Unexpectedly low floating-point performance in C
Re: Unexpectedly low floating-point performance in C
There are several things to be considered on the floating point test.
1. The ESP runs out of FLASH + 64K of CACHED RAM. The RAM runs at full speed.
The FLASH is clocked at 80MHz and is running in DUAL mode (2 bits per clock cycle) 200ns for a 32 bit word and 150ns for a 24bit word.
The ESP32 has both 24 and 32bit instructions.
2. The first time through a set of instructions it needs to go to the FLASH to get the code.
It stores it in the 64K cache for use next time.
The cache can get overwritten is there is a lot of code between the first read and the second usage. If this happens the code must be fetched from FLASH again.
3. There are 16 floating point registers some number of these are used during a floating point operation.
These need to be loaded and unloaded with data. If the registers already contain the value they can be used again.
4. There are 38 single precision floating point instructions.
These native instructions include add, subtract, multiply, and multiply with add or subtract (useful for FIR filters in DSP code).
They do not include divide, or any higher level operations like sqrt, pow, sin, ect. If these higher power operations are needed they are typical ran in math library.
5. The FPU must be attached to the task the first time it is needed.
6. Operations using the GPIO are generally written for general use and may involve one or more subroutine calls.
The ESP32 has special registers that allow set, clear, in, out with just one instruction.
Since GPIO are I/O devices and on more compiled processors like the ESP32 require multiple CPU clock cycle to operate.

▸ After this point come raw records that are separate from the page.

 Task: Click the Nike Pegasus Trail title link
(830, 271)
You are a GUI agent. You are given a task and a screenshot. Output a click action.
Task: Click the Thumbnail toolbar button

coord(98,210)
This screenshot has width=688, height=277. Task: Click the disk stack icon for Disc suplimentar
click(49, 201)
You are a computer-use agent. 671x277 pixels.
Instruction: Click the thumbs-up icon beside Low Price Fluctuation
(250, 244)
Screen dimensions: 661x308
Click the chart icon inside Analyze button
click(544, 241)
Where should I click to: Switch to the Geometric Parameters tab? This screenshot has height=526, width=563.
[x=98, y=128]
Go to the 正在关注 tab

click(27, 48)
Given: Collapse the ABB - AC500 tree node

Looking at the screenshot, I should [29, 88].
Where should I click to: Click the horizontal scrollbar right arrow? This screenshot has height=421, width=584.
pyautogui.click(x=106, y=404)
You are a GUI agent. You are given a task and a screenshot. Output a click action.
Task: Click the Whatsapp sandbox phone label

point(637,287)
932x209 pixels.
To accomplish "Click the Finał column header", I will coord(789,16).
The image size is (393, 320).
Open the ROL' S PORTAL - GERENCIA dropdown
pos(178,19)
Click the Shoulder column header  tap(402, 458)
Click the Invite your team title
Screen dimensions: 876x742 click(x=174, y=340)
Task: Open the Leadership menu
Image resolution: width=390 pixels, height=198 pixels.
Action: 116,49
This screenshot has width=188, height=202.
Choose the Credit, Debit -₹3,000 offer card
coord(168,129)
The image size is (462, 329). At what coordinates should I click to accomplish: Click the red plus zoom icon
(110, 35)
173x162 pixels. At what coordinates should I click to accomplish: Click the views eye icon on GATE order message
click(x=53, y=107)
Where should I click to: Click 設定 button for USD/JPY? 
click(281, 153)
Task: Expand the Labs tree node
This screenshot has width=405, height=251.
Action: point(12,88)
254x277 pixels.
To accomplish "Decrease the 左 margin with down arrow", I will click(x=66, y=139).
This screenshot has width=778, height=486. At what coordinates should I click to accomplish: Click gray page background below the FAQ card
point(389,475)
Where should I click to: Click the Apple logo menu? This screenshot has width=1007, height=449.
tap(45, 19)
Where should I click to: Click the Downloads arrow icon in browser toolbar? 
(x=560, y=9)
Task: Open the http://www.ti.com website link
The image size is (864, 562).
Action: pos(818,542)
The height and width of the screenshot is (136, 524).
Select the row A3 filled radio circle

I wrote several floating point test routines. Some are very short only testing the native FP operations. Others are more complex using higher power operations like DIVIDE, POW, SQRT, SIN.
All routines use loops to test the first operation out of FLASH and then on the second iteration the cached instructions out of RAM.
Note that even the first use of code may already de cached due to line fills and pre fetched code.
This can be seen when instructions that take longer time to execute it gives the FLASH time to run ahead and store the next instruction in the cache before they are needed.
This is why the MUL looks like it is faster than the ADD in Aschweiz test.
With all that said here are some of my results.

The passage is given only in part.